Guarigione di un sordomuto (Mc 7,31-37)
“Inizio del vangelo di Gesù, Cristo, Figlio di Dio” (Mc 1,1). Inizia con queste parole la graduale catechesi proposta dall’evangelista Marco, di riconoscimento di Gesù come il Cristo ed il Figlio di Dio.
Il cammino trova tuttavia ostacoli non solo da parte giudaica, nelle frequenti diatribe con i farisei, ma anche tra i discepoli la strada non è sempre appianata.
Sul piano geografico e storico è difficile ipotizzare il percorso tratteggiato da Marco e la citazione Tiro e Sidone si presta pertanto ad una rilettura teologica per indicare il territorio pagano, come indicato anche dai profeti (Gl 3,3; Zc 9,2). Il messaggio va pertanto ricercato nell’apertura universalistica di Gesù che vuole superare i confini etnici e geografici dell’antico Israele, per portare anche ai pagani il suo Vangelo.
Sulla stessa linea va interpretata la condizione del sordo-muto, ovvero l’incapacità di ascoltare ed annunciare la Parola di Dio. Lo stesso termine greco mogilalos tradotto con “muto” indica il balbettio e la lingua impacciata che impedisce anche il dialogo della preghiera.
Sordomuto è pertanto sia chi non si è ancora aperto alla parola di Dio, sia chi, pur avendola incontrata, stenta ad ascoltarla ed annunciarla.
È da notare che il sordomuto non si reca spontaneamente da Gesù ma altri lo conducono da Lui, come avviene per il paralitico (Mc 2,3-4) e per il cieco (Mc 8,22). Con questa dinamica l’Evangelista propone il modello di comunità che conduce da Gesù in particolare chi non riesce a camminare per le sua vie, non ha occhi per riconoscere Dio e nel caso in esame non ha orecchie e lingua per accoglierLo e testimoniarLo.
I discepoli “pregano” Gesù affinché intervenga ed il verbo utilizzato parakaleo esprime nella sua etimologia la richiesta a Gesù di “venire accanto” al sofferente con l’imposizione della mano, immagine della trasmissione di energia ma anche di vicinanza e protezione.
Gesù si prende cura di lui, isolandolo dalla folla, descritta con il termine ‘oklos che indica la massa anonima e senza legami, opposta a laos che è invece il popolo con legami di appartenenza, fino ad essere il laos tou Theou, il popolo di Dio. Gesù stacca il sordomuto dall’anonimato di una folla che lo emargina ed in cui è impossibile avere un dialogo.
L’azione taumaturgica è svolta con copiosità di gesti che ricollocano l’uomo nella sua relazionalità e capacità comunicativa, requisiti fondamentali per la fede stessa.

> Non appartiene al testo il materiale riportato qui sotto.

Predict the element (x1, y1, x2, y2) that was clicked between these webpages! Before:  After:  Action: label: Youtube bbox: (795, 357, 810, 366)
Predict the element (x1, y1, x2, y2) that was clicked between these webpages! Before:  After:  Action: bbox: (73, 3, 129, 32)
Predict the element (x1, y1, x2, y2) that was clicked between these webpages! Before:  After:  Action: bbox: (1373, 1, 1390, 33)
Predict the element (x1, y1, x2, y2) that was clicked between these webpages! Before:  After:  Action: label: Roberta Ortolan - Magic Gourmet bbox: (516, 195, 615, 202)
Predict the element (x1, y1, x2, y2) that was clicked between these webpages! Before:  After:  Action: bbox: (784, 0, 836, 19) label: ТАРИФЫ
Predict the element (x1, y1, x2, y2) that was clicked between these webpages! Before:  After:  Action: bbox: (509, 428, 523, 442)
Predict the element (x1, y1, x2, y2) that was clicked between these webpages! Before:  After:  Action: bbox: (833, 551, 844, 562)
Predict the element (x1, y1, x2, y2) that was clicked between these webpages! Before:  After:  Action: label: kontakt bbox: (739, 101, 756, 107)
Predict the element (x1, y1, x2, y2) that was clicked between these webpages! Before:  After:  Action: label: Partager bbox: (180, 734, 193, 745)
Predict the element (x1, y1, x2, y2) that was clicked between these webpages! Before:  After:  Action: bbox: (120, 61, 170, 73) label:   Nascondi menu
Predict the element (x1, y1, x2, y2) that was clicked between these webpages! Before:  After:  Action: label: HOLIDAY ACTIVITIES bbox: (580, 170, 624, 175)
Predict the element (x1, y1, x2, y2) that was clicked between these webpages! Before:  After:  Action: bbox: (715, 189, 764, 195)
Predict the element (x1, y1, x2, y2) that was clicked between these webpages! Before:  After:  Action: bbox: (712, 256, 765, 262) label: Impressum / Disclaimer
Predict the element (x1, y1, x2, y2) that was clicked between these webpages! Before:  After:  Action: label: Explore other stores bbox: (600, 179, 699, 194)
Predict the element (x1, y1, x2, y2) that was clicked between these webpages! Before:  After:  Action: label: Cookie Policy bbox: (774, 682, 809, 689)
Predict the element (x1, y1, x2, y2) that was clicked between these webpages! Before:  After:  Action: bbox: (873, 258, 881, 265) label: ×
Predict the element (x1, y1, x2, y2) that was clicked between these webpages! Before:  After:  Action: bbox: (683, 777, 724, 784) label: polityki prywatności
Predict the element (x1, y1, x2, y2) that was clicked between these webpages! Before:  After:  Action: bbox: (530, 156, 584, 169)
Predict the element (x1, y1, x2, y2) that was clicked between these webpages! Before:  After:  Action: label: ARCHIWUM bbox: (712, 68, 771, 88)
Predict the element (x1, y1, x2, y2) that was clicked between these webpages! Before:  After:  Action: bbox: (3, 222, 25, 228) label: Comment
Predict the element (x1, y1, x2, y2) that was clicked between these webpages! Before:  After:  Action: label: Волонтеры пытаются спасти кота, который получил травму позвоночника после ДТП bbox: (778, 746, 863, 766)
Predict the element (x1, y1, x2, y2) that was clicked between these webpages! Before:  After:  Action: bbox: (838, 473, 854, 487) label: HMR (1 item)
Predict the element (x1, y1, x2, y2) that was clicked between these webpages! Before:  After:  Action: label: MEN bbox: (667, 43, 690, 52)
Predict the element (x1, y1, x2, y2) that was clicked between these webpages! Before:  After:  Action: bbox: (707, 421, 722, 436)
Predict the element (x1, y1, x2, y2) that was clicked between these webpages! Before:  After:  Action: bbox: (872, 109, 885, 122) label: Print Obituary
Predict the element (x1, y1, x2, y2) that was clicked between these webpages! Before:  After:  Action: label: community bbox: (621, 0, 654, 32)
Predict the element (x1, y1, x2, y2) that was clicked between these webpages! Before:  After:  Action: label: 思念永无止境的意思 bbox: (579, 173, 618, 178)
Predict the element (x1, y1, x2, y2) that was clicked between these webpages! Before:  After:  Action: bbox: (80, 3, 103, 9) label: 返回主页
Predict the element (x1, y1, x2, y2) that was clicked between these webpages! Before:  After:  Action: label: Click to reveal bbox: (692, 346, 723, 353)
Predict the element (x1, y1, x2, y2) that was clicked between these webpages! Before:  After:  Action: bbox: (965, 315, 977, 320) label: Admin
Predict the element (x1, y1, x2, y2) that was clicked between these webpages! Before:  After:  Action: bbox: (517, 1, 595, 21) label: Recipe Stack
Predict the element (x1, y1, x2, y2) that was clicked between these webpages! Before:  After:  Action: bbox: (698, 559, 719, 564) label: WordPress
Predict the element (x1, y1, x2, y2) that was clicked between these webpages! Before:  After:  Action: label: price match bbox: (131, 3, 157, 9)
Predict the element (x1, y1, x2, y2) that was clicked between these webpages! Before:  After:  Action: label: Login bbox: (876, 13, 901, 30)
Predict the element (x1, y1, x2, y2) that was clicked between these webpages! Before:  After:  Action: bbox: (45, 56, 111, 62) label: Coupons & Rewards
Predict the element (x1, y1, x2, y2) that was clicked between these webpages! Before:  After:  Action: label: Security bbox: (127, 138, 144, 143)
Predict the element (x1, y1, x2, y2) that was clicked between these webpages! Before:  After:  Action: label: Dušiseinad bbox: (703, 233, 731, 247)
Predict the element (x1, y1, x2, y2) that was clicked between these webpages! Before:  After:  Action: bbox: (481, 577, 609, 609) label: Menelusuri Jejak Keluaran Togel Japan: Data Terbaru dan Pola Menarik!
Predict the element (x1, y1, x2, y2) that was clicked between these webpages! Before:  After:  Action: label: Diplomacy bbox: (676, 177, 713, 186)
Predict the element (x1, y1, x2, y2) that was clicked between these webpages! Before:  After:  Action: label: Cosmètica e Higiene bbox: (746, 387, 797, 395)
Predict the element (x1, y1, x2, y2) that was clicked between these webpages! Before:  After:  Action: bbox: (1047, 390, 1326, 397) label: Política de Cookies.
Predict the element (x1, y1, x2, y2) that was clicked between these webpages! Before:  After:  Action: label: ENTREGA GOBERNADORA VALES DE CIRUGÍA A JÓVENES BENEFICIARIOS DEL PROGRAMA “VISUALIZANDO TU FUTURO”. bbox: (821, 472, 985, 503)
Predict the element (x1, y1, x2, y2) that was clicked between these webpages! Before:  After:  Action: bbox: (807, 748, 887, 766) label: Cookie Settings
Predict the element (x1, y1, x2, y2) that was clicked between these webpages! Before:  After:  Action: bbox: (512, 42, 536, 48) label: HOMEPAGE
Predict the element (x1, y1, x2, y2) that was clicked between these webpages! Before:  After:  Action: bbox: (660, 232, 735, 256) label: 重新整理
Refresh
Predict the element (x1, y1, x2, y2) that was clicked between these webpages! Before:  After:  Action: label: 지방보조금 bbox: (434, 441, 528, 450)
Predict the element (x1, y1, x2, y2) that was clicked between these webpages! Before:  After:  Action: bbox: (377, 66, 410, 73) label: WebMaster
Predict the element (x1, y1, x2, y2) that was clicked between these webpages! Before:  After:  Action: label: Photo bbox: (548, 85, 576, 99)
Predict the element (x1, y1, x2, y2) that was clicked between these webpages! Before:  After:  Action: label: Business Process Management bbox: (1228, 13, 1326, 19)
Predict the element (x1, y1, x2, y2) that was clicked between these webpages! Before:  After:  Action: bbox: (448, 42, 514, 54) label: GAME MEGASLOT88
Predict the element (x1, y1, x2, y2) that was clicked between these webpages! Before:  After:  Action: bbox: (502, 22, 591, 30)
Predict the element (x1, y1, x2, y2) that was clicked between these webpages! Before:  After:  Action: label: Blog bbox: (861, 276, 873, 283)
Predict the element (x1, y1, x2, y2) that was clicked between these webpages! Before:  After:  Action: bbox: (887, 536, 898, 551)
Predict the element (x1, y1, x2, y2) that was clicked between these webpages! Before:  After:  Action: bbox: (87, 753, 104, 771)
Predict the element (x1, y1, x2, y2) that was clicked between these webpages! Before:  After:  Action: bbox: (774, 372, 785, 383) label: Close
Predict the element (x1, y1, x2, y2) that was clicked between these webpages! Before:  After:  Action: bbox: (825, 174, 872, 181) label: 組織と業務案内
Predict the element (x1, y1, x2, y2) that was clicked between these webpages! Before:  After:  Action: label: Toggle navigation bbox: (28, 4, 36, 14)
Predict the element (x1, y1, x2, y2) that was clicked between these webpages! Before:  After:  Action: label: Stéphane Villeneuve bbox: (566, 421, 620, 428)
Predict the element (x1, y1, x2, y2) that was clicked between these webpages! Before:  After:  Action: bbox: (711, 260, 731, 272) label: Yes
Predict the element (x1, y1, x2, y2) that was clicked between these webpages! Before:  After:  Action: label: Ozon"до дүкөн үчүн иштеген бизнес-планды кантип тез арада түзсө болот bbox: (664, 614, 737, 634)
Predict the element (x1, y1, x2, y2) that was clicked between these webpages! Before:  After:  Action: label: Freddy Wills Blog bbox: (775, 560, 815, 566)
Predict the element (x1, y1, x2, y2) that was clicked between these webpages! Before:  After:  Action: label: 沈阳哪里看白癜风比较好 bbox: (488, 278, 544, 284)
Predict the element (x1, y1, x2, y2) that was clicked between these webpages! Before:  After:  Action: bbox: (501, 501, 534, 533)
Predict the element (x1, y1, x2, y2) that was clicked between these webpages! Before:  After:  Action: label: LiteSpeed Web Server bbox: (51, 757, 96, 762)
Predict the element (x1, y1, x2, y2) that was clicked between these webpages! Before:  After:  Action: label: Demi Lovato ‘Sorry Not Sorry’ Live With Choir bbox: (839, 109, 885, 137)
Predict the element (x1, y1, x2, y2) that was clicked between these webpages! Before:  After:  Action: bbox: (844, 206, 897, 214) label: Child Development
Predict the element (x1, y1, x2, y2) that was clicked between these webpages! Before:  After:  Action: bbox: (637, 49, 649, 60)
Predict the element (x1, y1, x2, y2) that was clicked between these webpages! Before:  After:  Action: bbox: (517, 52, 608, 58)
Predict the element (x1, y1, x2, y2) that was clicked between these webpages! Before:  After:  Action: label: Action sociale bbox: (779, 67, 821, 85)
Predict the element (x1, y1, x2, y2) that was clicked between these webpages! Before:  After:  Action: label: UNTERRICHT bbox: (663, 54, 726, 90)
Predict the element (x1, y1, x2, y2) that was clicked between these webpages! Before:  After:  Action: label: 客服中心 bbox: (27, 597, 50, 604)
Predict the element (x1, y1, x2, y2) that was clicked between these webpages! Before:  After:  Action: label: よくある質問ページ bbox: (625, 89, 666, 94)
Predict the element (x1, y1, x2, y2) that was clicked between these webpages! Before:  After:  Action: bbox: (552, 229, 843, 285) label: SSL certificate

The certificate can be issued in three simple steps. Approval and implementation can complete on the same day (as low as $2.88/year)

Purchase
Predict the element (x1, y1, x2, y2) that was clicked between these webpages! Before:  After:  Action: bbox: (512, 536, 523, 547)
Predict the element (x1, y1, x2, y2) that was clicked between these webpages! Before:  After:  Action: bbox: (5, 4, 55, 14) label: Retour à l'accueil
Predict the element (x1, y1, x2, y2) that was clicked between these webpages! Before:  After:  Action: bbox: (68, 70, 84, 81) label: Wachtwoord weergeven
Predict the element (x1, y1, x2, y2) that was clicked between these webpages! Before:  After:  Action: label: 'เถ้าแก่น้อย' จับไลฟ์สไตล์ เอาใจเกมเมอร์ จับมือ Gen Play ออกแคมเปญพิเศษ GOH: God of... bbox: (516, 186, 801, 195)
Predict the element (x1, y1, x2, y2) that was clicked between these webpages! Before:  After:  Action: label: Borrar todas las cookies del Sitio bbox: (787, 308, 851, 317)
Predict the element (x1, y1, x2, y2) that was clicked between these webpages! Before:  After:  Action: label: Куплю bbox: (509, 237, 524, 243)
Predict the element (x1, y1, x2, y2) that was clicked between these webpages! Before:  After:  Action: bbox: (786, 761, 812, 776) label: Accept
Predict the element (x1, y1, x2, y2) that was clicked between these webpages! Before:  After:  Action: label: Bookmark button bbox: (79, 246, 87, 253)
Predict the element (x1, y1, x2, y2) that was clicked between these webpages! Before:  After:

Le dita inserite nelle orecchie sono il “dito di Dio” che rimuove gli ostacoli e trapassa le barriere dell’isolamento (Dt 9,10; Sal 8,4; Lc 11,20).
La saliva del primogenito aveva in quel tempo un potere terapeutico e apotropaico ed è quindi Gesù come Unigenito del Padre che ridona la sanità ed allontana le forze del male. È ciò che esce dalla bocca di Dio ad operare miracoli e riscattare l’umanità perduta.
Gesù guarda il cielo ed emette un sospiro. È il Figlio di Dio che si rivolge al Padre prima di “sospirare” lo Spirito Santo con la sua potenza risanatrice.
Gesù usa il gesto e la parola come canali della comunicazione umana per rimettere il sordomuto in contatto con il mondo e con Dio. Effatà è una parola aramaica, la lingua parlata da Gesù, è un imperativo rivolto non solo alle orecchie ma a tutto l’essere di quest’uomo, chiamato ad aprirsi ad una vita nuova nell’accoglienza e testimonianza della fede. La traduzione greca offerta da Marco è resa dal verbo dianoigo che significa più di “aprire” ed è traducibile con “spalancare”. È lo spesso verbo usato da Luca per descrivere gli occhi dei discepoli di Emmaus che si spalancano alla comprensione delle scritture spiegate dall’illustre Sconosciuto, nonché al riconoscimento della sua identità (Lc 24,31.32).
La pericope si chiude con l’ordine del segreto messianico, tuttavia disatteso. Nella logica redazionale di Marco è ancora presto per rivelare la messianicità di Gesù, evitando il fraintendimento politico ed una falsa proposta di fede mirata all’esaudimento dei desideri umani piuttosto che alla loro purificazione.
L’annuncio della gente è tuttavia aperto al riconoscimento del Dio Creatore “che fa bene ogni cosa” (Gen 1,31) e che in Gesù vuole rinnovare l’umanità con una palingenesi di conversione e di apertura al Mistero di Dio.